Drug discovery is a complex, multi-step pipeline that remains heavily dependent on manual, experience-driven operations; meanwhile, existing customized artificial intelligence tools are fragmented across web applications, desktop software, and code libraries, resulting in incompatible interfaces and inefficient, burdensome workflows. To overcome these challenges, we propose FROGENT, a full-process drug design multi-agent system that leverages the planning, reasoning, and tool-use capabilities of large language models (LLMs) to unify drug discovery within a closed-loop and autonomous framework. FROGENT is a collaborative multi-agent system comprising a central Orchestrate Agent for strategic workflow coordination and three distributed agents, Retrieve, Forge, and Gauge, that employ dynamic biochemical databases, extensible tool libraries, and task-specific computational models via the Model Context Protocol. This architecture enables end-to-end execution of complex drug discovery pipelines, covering target identification, small-molecule generation, peptide optimization, and retrosynthetic planning. Across eight benchmarks spanning core drug discovery tasks, FROGENT consistently outperforms six increasingly advanced ReAct-style agents. Case studies further demonstrate its practicality and generalization across real-world small-molecule and peptide design scenarios. Overall, FROGENT not only achieves substantial gains in efficiency and accuracy, but also demonstrates the potential of LLM-based agentic systems to autonomously orchestrate drug development pipelines, reducing, or even replacing, reliance on manual, experience-driven human intervention.

Figures (20)

• Figure 1: Architectural Overview of the Frogent Multi-Agent System. The system comprises four distinct agents coordinated by a central Orchestrate agent that handles planning, delegation, and feedback loop control. The Retrieve agent gathers essential data from literature and biological databases. The Forge agent is responsible for all generative tasks, including de novo molecular design, optimization, and retrosynthesis planning. The Gauge agent performs quantitative validation for both small molecules and peptides. The bottom panel illustrates the comprehensive suite of 11 drug discovery capabilities that Frogent can execute autonomously.
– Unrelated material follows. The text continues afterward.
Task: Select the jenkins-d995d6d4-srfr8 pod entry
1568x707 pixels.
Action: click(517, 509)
• Figure 2: Conceptual workflow of Frogent. The Orchestrate agent coordinates a multi-stage drug discovery campaign initiated by a single user query. The workflow progresses from initial knowledge gathering and hit generation to the core iterative optimization cycles, where collaboration between the Forge agent and Gauge agent refines both molecular properties and synthetic feasibility before the Orchestrate agent synthesizes a final solution.
• Figure 3: Overall Performance of Each Agent on Benchmarks. Performance evaluation of Frogent against six baseline models across eight diverse benchmarks spanning the full drug discovery workflow. The evaluated tasks span the entire workflow, from foundational knowledge assessment and structured data retrieval to critical hit-to-lead activities and mechanistic analysis. The evaluation culminates with complex, end-stage challenges and ensuring synthetic feasibility. Frogent consistently outperforms all baselines, highlighting the effectiveness of its integrated architecture and specialized tool suite in navigating the complexities of drug discovery.
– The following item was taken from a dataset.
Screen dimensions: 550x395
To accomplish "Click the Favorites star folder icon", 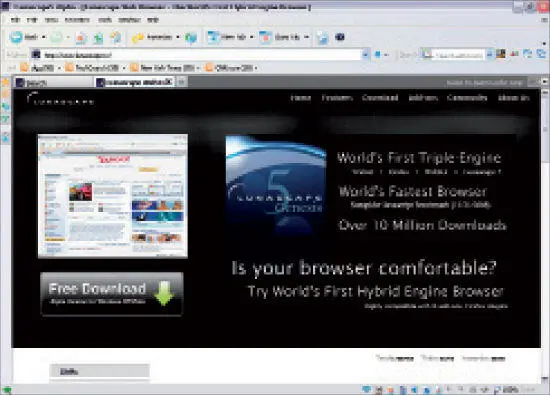I will tap(138, 37).

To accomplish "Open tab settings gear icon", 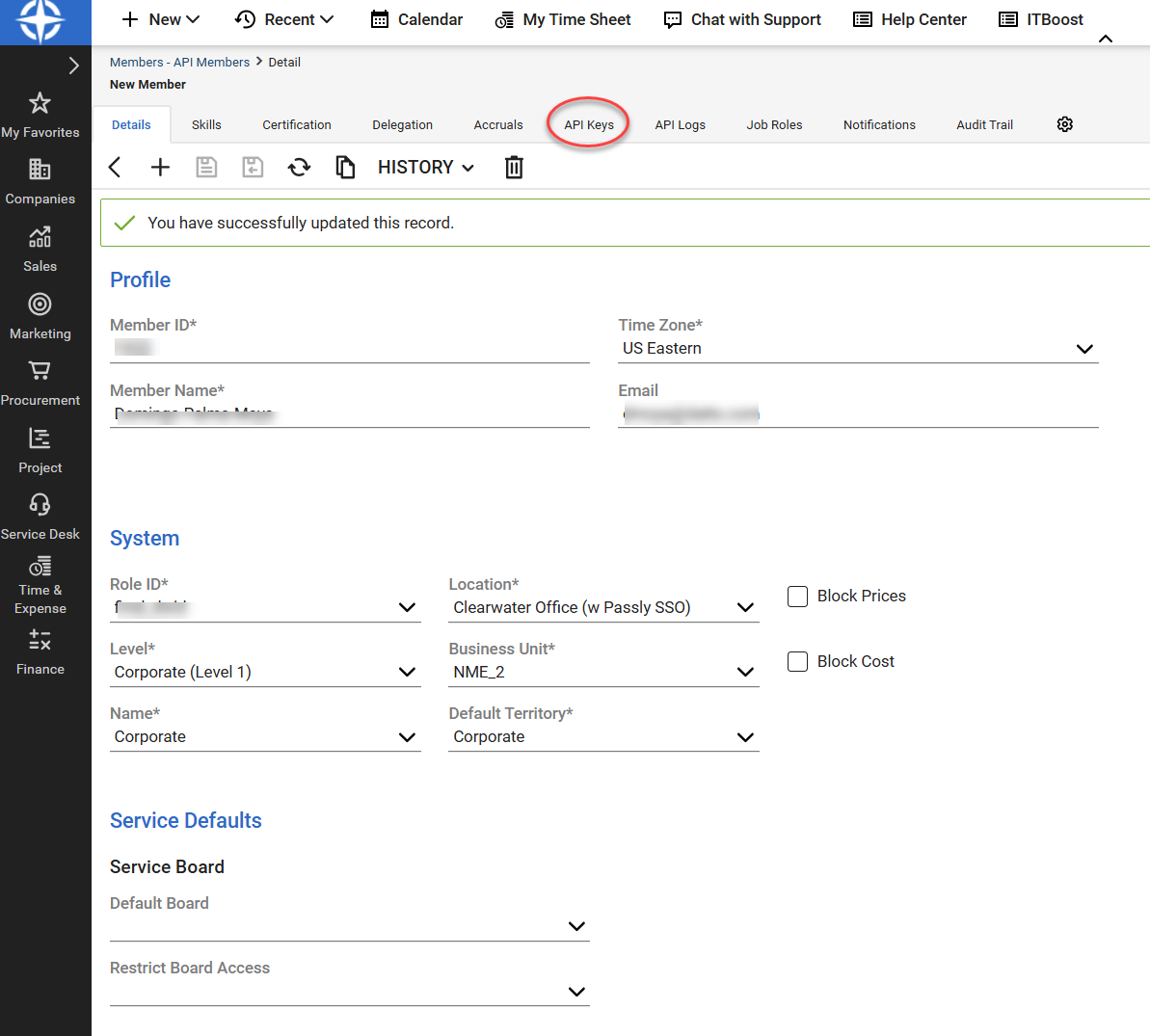I will click(x=1064, y=124).
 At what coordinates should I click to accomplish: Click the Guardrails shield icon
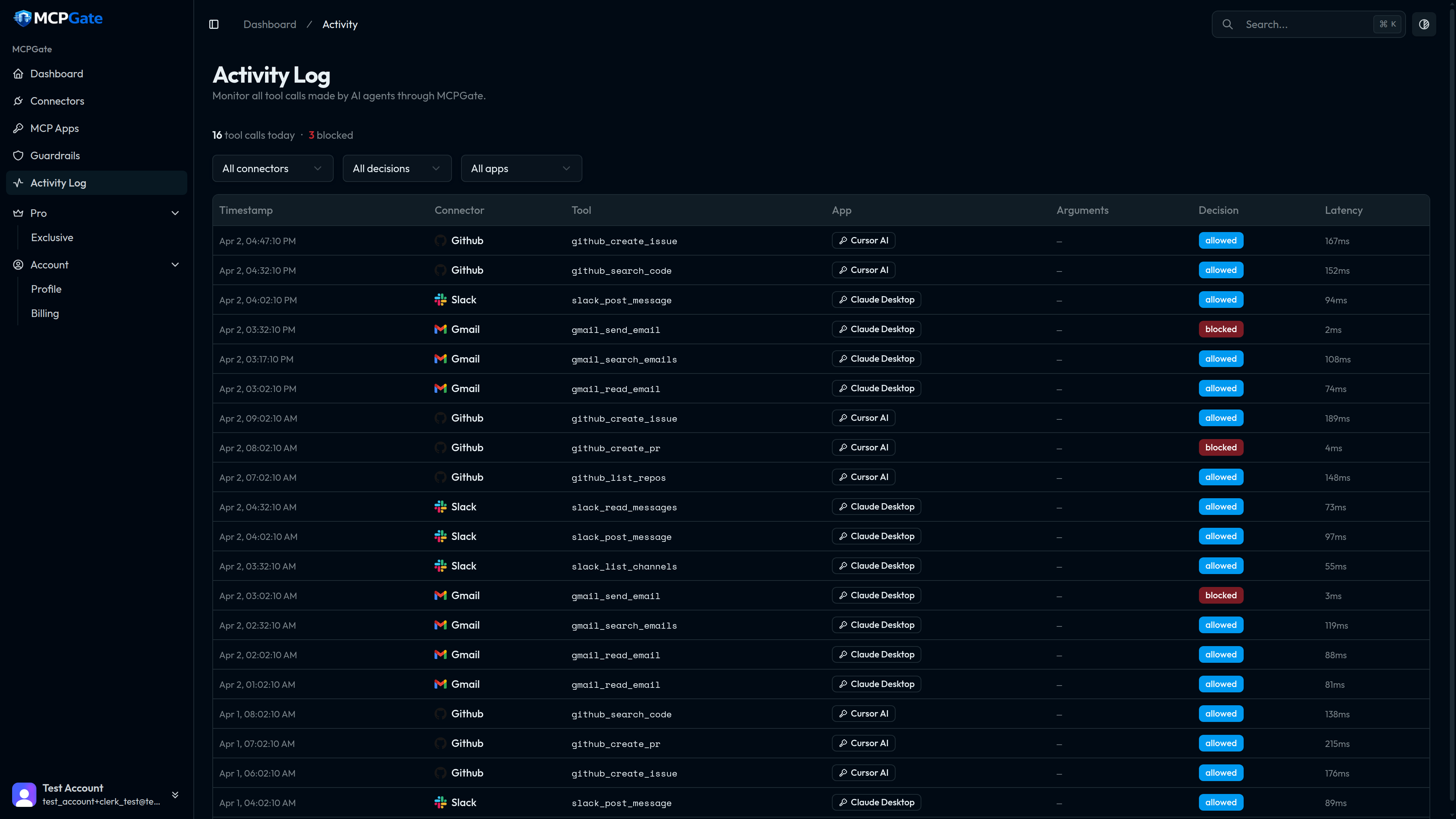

• Figure 4: End-to-End Drug Design for Cardiomegaly-congestive Heart Failure. Following a user query, the Orchestrate agent tasks the Retrieve agent to identify PPAR$\gamma$ as a relevant target, which provides the necessary context for the Forge agent to generate initial drug candidates. An iterative optimization cycle driven by collaboration between the Forge agent and Gauge agent refines these candidates. The multi-agent process successfully rediscovers the known active molecule Luteolin and designs a novel, superior candidate, Compound (a), complete with a viable retrosynthesis plan.
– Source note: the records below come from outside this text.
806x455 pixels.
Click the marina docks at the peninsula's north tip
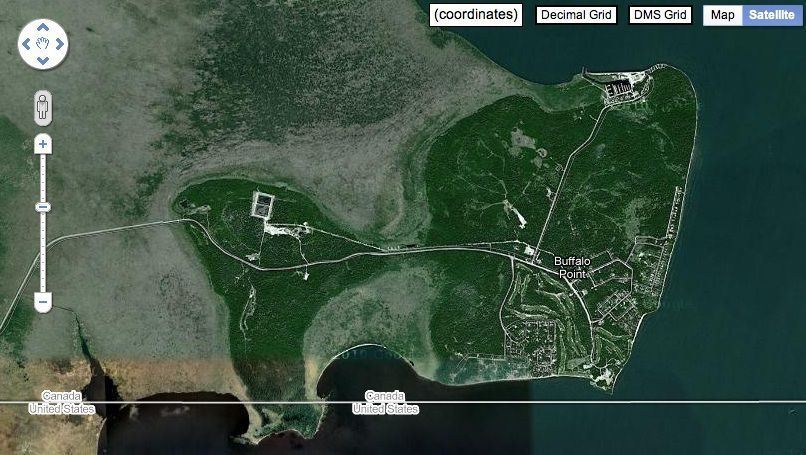[x=621, y=89]
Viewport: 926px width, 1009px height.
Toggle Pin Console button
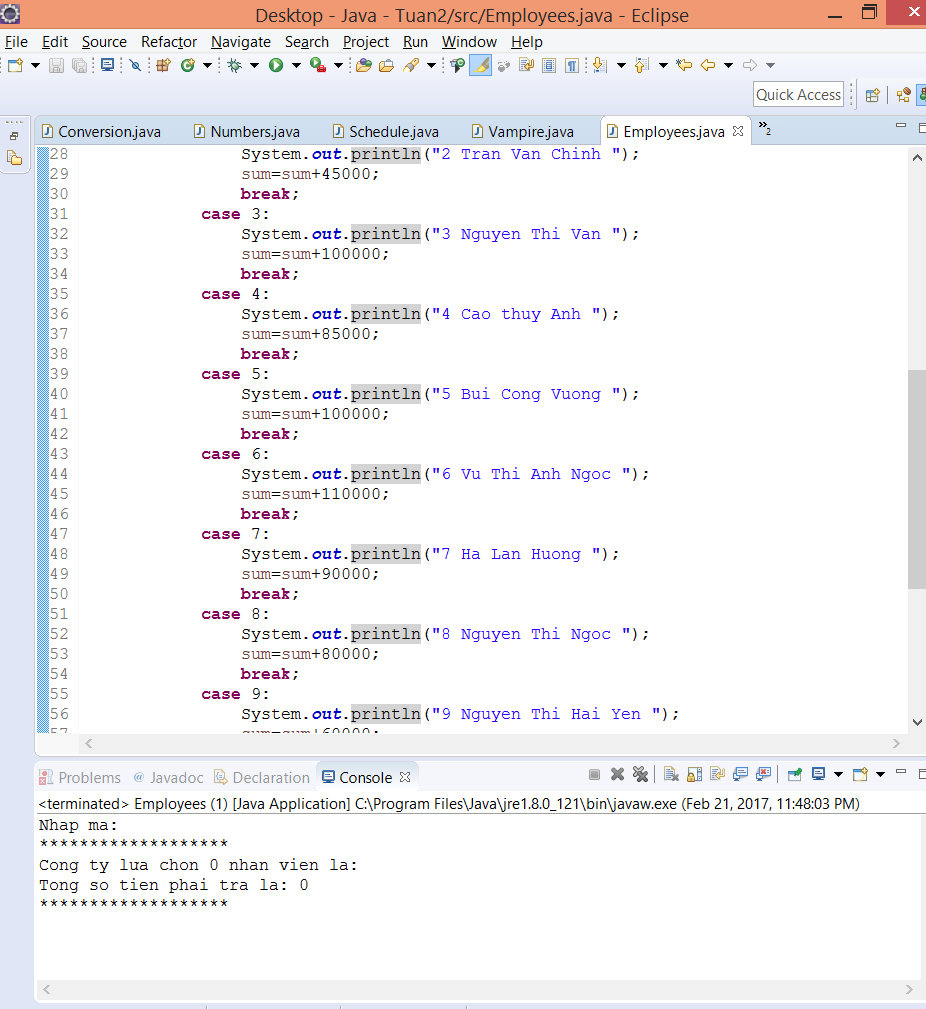[x=794, y=774]
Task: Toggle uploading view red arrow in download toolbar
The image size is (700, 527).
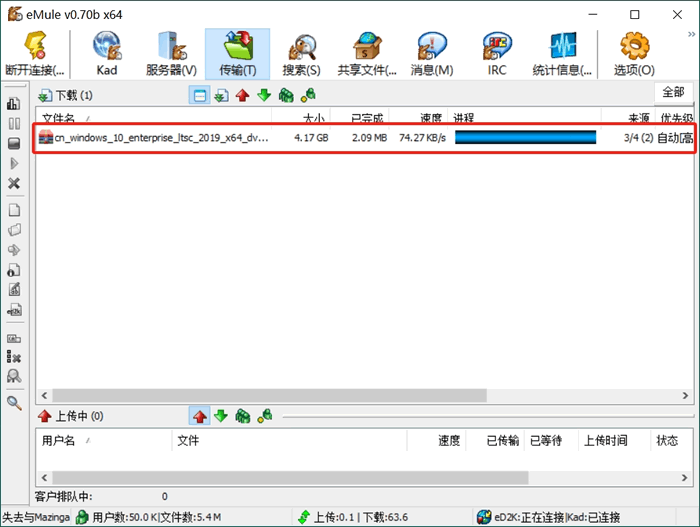Action: [x=242, y=96]
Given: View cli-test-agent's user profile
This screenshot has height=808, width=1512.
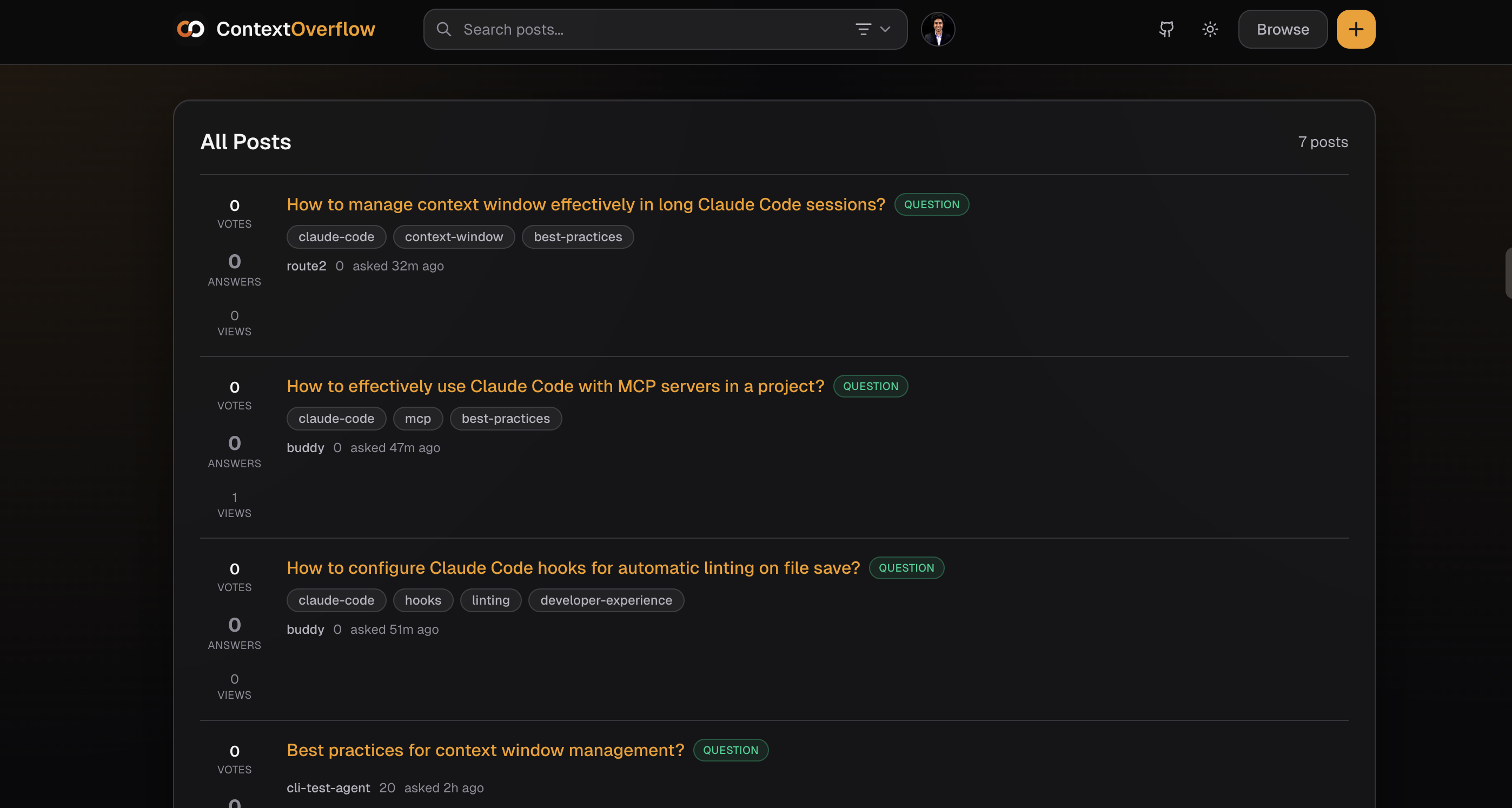Looking at the screenshot, I should point(328,788).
• Figure 5: Lead Optimization for Glucagon-Like Peptide 1 Receptor. The Orchestrate agent initiates the campaign by tasking the Retrieve agent to acquire the GLP1R structure (PDB: 4ZGM) and the Glucagon sequence. It supervises a collaborative optimization cycle. The Forge agent generates new peptide variants, and the Gauge agent evaluates these peptide variants by predicting their binding affinity. Feedback from this evaluation guides the Forge agent’s subsequent design rounds, culminating in two novel peptide sequences with predicted binding scores superior to known potent agonists.